Organisation Development Consultant
Talking to people about their experiences of the pandemic and working from home has yielded interesting data and polarities. Businesses that employ remote workers and have offices with workers present daily represent a hybrid workforce. The vital data will shape hybrid working models as people re-imagine physical ‘offices’
Some people cannot contemplate work resembling a 9 to 5 approach in a physical building away from home. Conversely, people dream of the day that they can re-enter their company offices to immerse themselves in all the social and identity benefits of being co-located. Google and Facebook have extended their mandated work-from-home timelines to a future end date and Twitter, for example, is allowing remote working indefinitely.
Returning to the ‘office’ will never be the same and hybrid workforces are emerging, with no templates or models setting any precedence. Companies that choose to return to a 2019 working model will simply fail in the short term and fast-adapting organisations will lead out of the pandemic.
The positives of working from home cannot negate the impact on people and their ability to self-manage and be accountable for output versus physical office time. We proved the business case to work from any location: We were able to integrate our home and work lives (albeit there with a rough start); our productivity increased with focus; we adopted a plethora of new technologies in record time; we collaborated inclusively; we lowered our carbon footprint and costs; and we tapped our human potential with greater depth.
There were inevitable downsides, too: Isolation took a toll on our mental health; we missed the ability to get things done with minimal effort in the face-to-face environment; we had to expend more energy to build our relationships and keep connected with colleagues; we spent money investing in new tech to obviate the risks of cybersecurity; we worried about being out of sight and redundancies; and we had to face the loss of our power in our social work hierarchies.
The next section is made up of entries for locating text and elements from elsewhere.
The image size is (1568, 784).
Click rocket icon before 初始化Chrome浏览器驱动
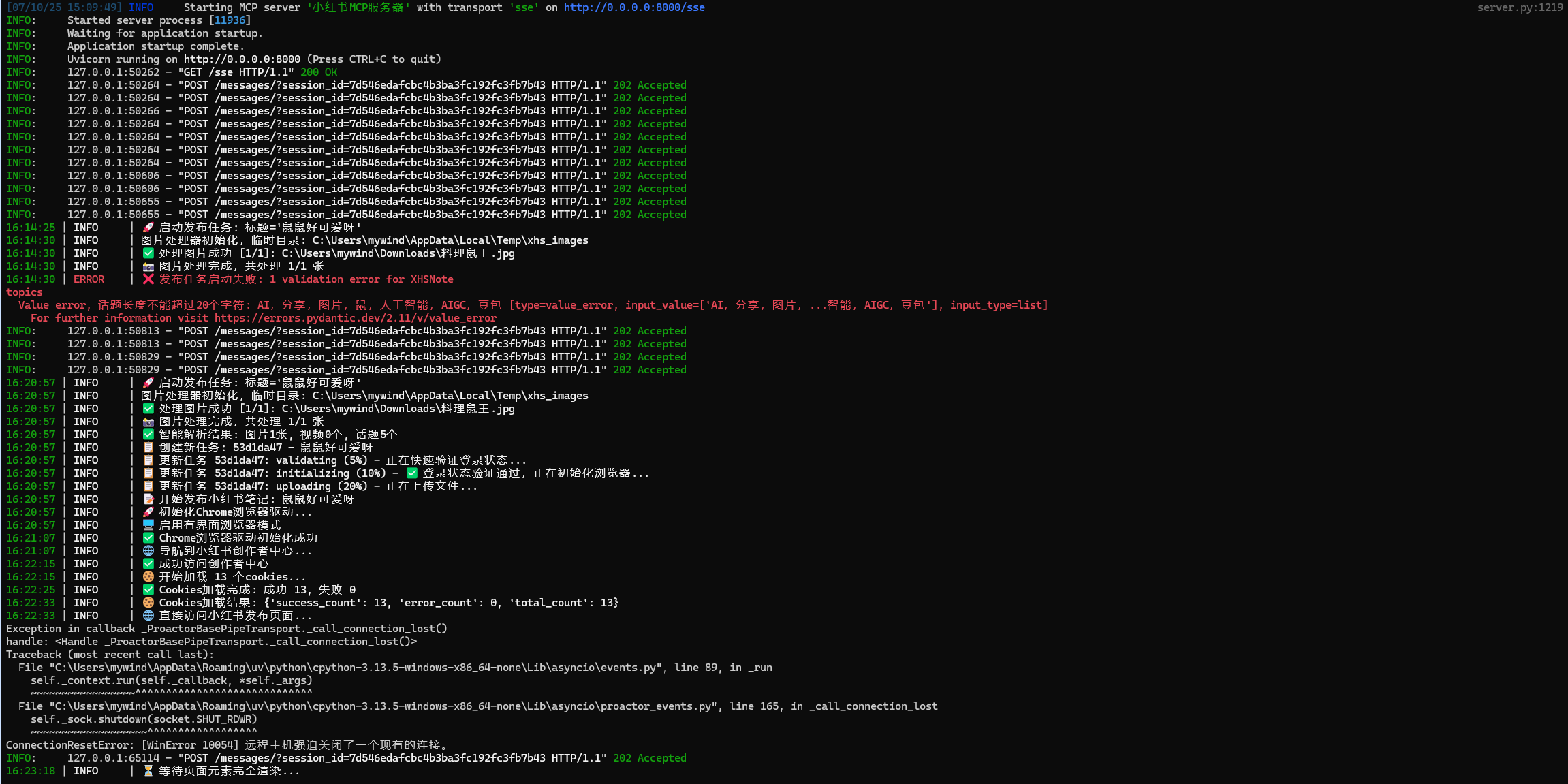click(x=148, y=512)
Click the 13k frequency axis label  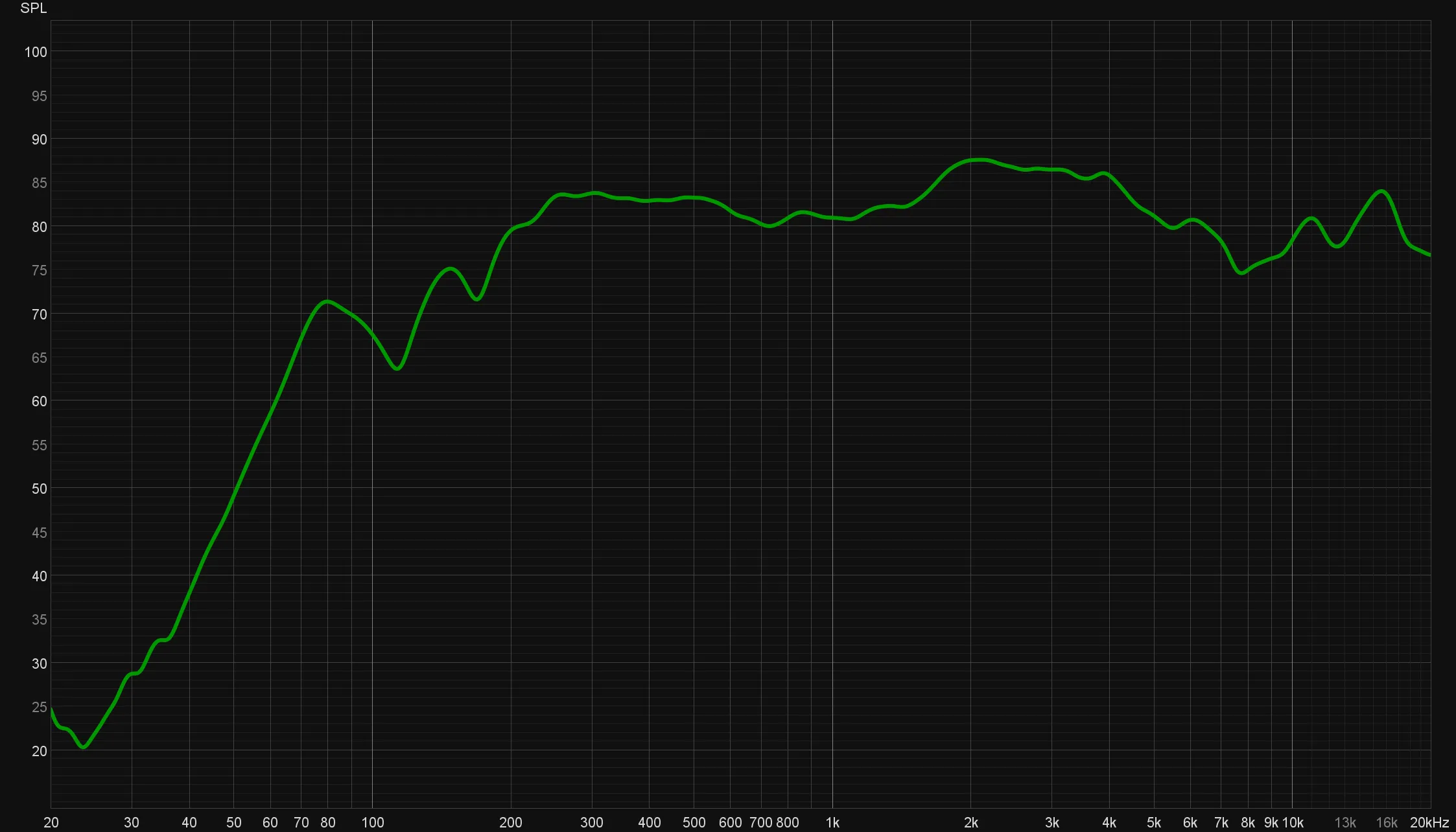1344,822
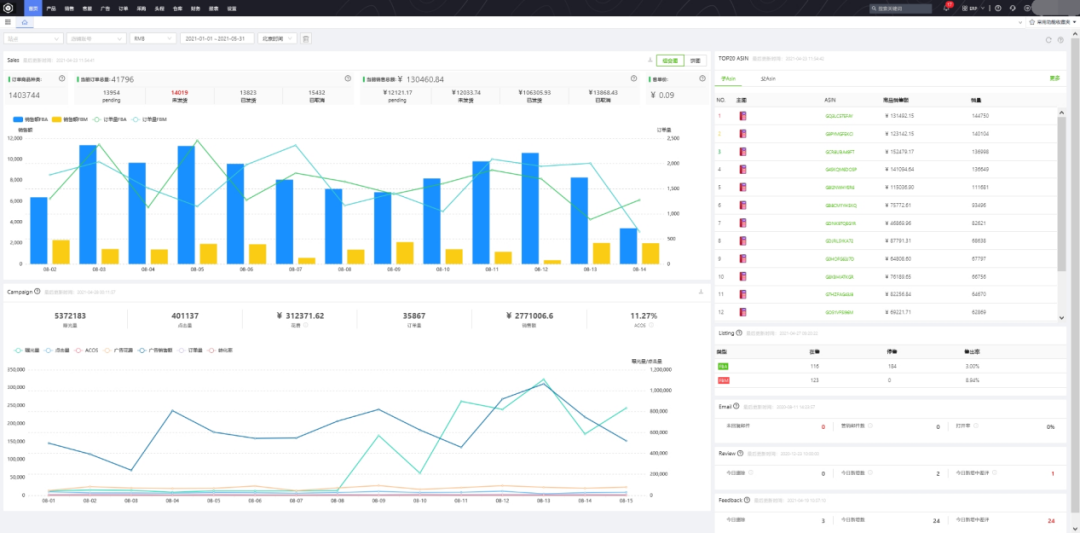Toggle the sidebar hamburger menu icon
Viewport: 1080px width, 533px height.
click(x=9, y=21)
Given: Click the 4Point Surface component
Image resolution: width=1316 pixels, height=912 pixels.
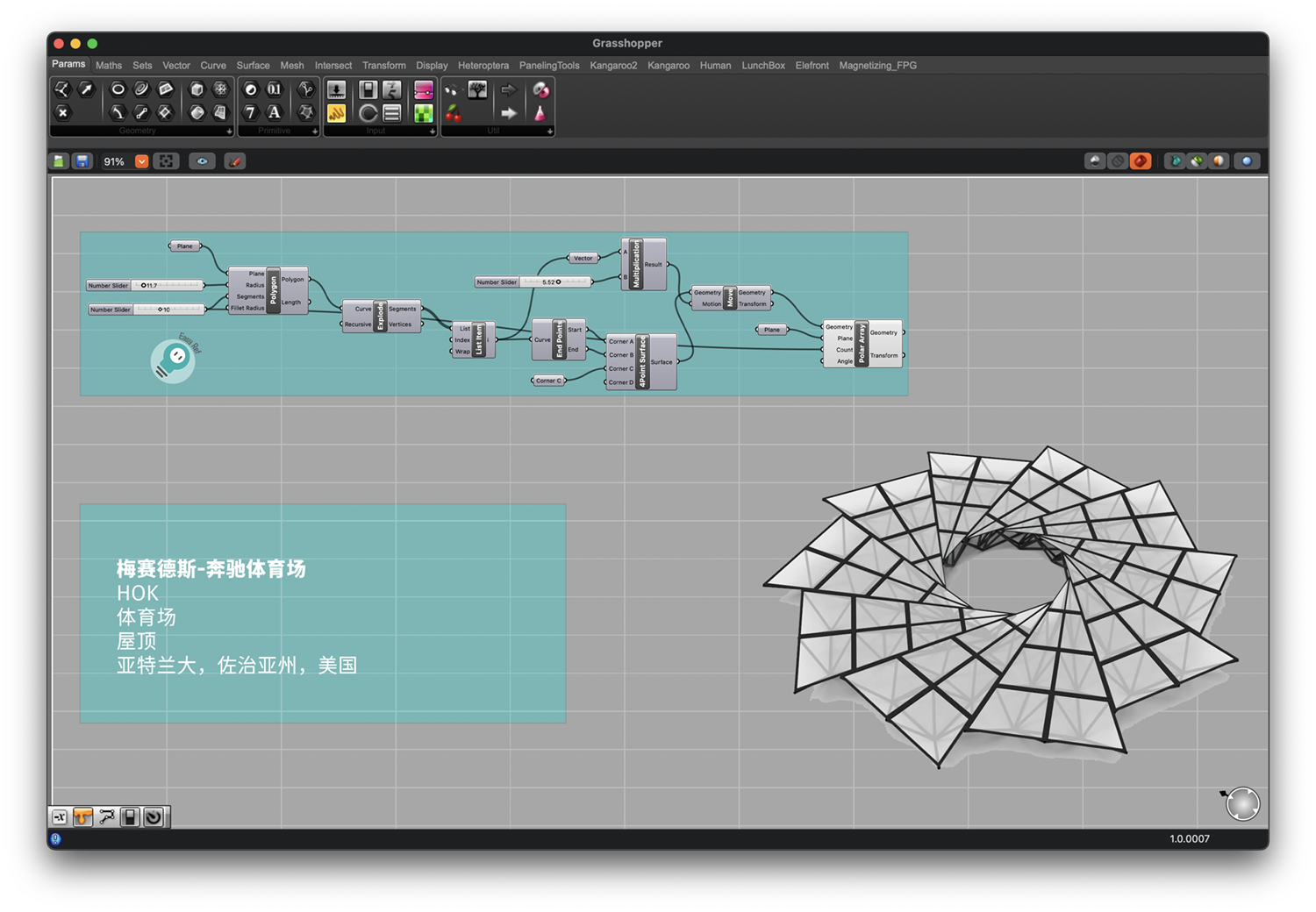Looking at the screenshot, I should point(642,361).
And we (mostly) came through this with flying colours and a greater appreciation for what we may seek for ourselves now and in the future in relation to our work, life and organisations.
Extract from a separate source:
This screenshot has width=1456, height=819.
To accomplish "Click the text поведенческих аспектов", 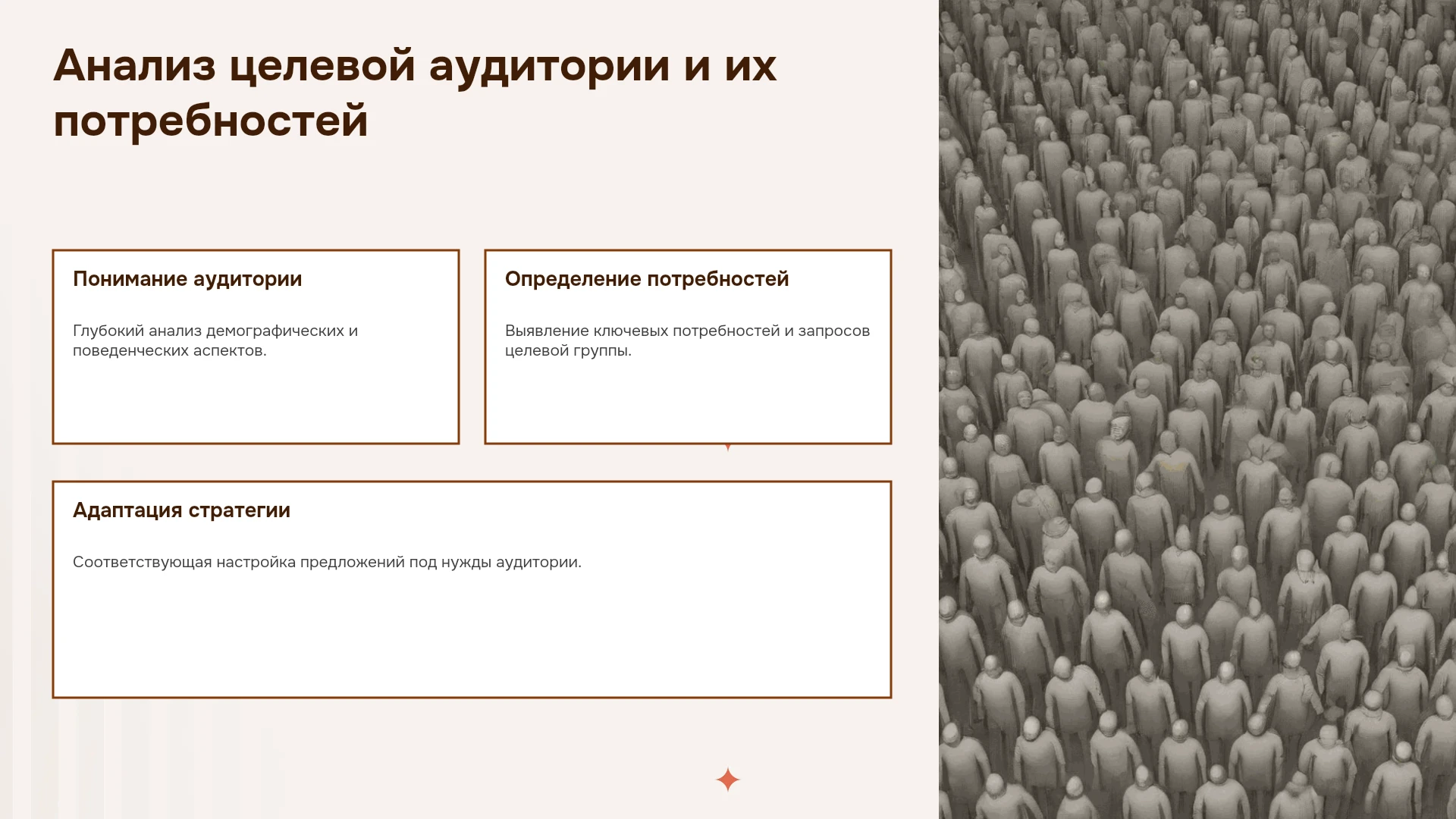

Armed with this data − from both the lived experience and captured learning − we are better placed to create models of hybridity as we move forward in a post-pandemic world. The wish for us in relation to our work is not to forget the courage and vulnerability that propelled us quantum leaps ahead, to harness these extraordinary abilities, and to bring this untapped energy (and a sense of continual experimentation) to the discussion on how we shape our hybrid business models. Let us not slip back into old ways.
Leading hybrid organisations
- Engage your team on their mandated work experience from the home model, as well as the resultant preferences.
- Relinquish your leadership control mindset in favour of a trust-based approach.
- Co-create and design your hybrid workplace model.
- Redesign social spaces in the ‘physical’ office to promote relationship strengthening and designate time specifically to human connection.
- Where power imbalances emerge, intervene in the human system to ensure inclusion and equality.